Exercise prompt: Give back all the data exactly as it was written.

[Records supplied — start]

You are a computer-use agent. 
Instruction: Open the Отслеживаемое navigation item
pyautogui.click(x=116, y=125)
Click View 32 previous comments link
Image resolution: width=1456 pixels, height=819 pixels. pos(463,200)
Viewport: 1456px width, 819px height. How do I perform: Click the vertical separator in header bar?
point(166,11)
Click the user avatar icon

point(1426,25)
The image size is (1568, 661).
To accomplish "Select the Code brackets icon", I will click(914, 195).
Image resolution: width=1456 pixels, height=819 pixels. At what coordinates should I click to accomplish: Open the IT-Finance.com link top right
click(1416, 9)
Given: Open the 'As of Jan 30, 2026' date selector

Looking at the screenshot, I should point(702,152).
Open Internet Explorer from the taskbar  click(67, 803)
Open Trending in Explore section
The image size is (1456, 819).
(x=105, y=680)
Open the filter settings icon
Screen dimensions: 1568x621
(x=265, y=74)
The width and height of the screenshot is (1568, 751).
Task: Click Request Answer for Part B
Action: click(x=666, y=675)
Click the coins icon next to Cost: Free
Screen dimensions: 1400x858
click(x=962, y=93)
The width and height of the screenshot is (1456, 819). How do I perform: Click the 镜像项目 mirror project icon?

[Records supplied — finish]

Exercise result:
You are a computer-use agent. 
Instruction: Open the Отслеживаемое navigation item
pyautogui.click(x=116, y=125)
Click View 32 previous comments link
Image resolution: width=1456 pixels, height=819 pixels. pos(463,200)
Viewport: 1456px width, 819px height. How do I perform: Click the vertical separator in header bar?
point(166,11)
Click the user avatar icon

point(1426,25)
The image size is (1568, 661).
To accomplish "Select the Code brackets icon", I will click(914, 195).
Image resolution: width=1456 pixels, height=819 pixels. At what coordinates should I click to accomplish: Open the IT-Finance.com link top right
click(1416, 9)
Given: Open the 'As of Jan 30, 2026' date selector

Looking at the screenshot, I should point(702,152).
Open Internet Explorer from the taskbar  click(67, 803)
Open Trending in Explore section
The image size is (1456, 819).
(x=105, y=680)
Open the filter settings icon
Screen dimensions: 1568x621
(x=265, y=74)
The width and height of the screenshot is (1568, 751).
Task: Click Request Answer for Part B
Action: click(x=666, y=675)
Click the coins icon next to Cost: Free
Screen dimensions: 1400x858
click(x=962, y=93)
The width and height of the screenshot is (1456, 819). How do I perform: Click the 镜像项目 mirror project icon?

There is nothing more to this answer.